This statistical analysis assignment presents the results of an analysis of data collected from a sample of 250 individuals. The data includes various variables, such as Age, Years of Experience, Quality of Care, and Stress levels (both pretest and post-test). The primary objective is to provide a comprehensive overview of the descriptive statistics for each variable and assess the impact of an intervention or event on stress levels through a paired samples t-test.

Descriptive Statistics:

1. Age:

  • Minimum:20 years
  • Maximum: 68 years
  • Mean: 34.14 years
  • Standard Deviation:10.806

Description:The age variable represents the age of the individuals in the sample. The minimum recorded age was 20 years, while the maximum age was 68 years. On average, the individuals in the sample had an age of 34.14 years, with a standard deviation of 10.806 indicating variability around the mean.

2. Years of Experience:

  • Minimum: 0 years
  • Maximum:38 years
  • Mean:10.90 years
  • Standard Deviation:11.406

Description:The years of experience variable represents the professional experience of the individuals. The minimum experience recorded was 0 years, and the maximum was 38 years. On average, individuals had approximately 10.90 years of experience, with a standard deviation of 11.406 showing variability.

3. Quality of Care:

  • Minimum:1
  • Maximum:7
  • Mean: 4.31
  • Standard Deviation:2.018

Description:This variable reflects the subjective rating of care quality. The ratings ranged from 1 to 7, with a mean rating of 4.31, indicating a moderate assessment. The standard deviation of 2.018 suggests some variation in perceived quality.

4. Stress (Pretest):

  • Minimum:20
  • Maximum: 66
  • Mean:36.20
  • Standard Deviation: 12.736

Description: Stress levels before an event or intervention ranged from 20 to 66. On average, individuals reported a stress level of 36.20, with a standard deviation of 12.736 signifying considerable variability.

5. Stress (Posttest):

  • Minimum:10
  • Maximum:40
  • Mean:20.37
  • Standard Deviation:6.959

Description: Stress levels after the event ranged from 10 to 40. On average, individuals reported a stress level of 20.37, with a standard deviation of 6.959 indicating relatively low variability.

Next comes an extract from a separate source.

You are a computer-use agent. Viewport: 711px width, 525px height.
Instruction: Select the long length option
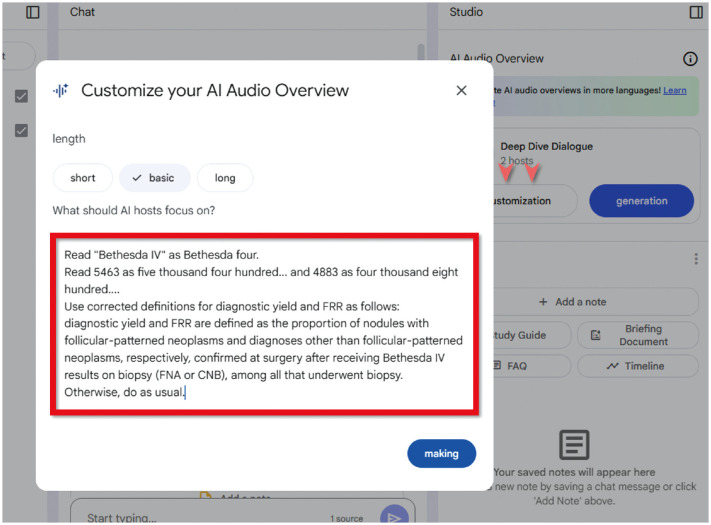225,178
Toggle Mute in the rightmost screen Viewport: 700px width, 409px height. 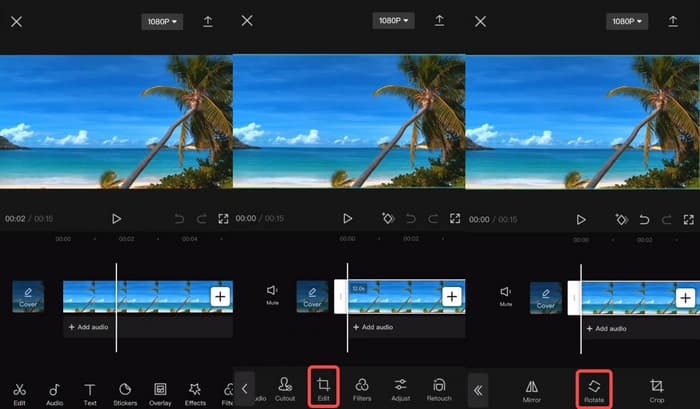(505, 294)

Conclusion: In conclusion, this report provides descriptive statistics for Age, Years of Experience, Quality of Care, and Stress levels. These statistics offer insights into the range, central tendency, and variability of these variables within the sample of 250 individuals, enabling informed decision-making based on the collected data.

Correlation Analysis:

1. Ward = ICU:

  • Stress_pretest ranged from 20 to 61, with a mean of 32.85 and a standard deviation of 10.737.
  • Quality_care ratings ranged from 1 to 7, with a mean of 3.98 and a standard deviation of 2.076.
  • The correlation between Stress_pretest and Quality_care in the ICU ward is -0.173, but not statistically significant (p = 0.113, two-tailed).

2. Ward = ED:

  • Stress_pretest ranged from 20 to 66, with a mean of 37.93 and a standard deviation of 13.355.
  • Quality_care ratings ranged from 1 to 7, with a mean of 4.48 and a standard deviation of 1.971.
  • The correlation between Stress_pretest and Quality_care in the ED ward is -0.165 and statistically significant (p = 0.034, two-tailed).

In the ICU ward, a weak negative correlation between stress and care quality was observed but was not statistically significant. In the ED ward, a similar weak negative correlation was observed, and it reached statistical significance. These findings suggest a potential relationship in the ED, but further investigation is needed.

Paired Samples T-Test: A paired samples t-test was conducted to evaluate the difference between Stress_pretest and Stress_posttest scores. The mean score for Stress_pretest was 36.20, with a standard deviation of 12.736, while Stress_posttest had a mean of 20.37 and a standard deviation of 6.959.

The paired samples correlations indicate a positive correlation of 0.241 between Stress_pretest and Stress_posttest, which is statistically significant (p < 0.001).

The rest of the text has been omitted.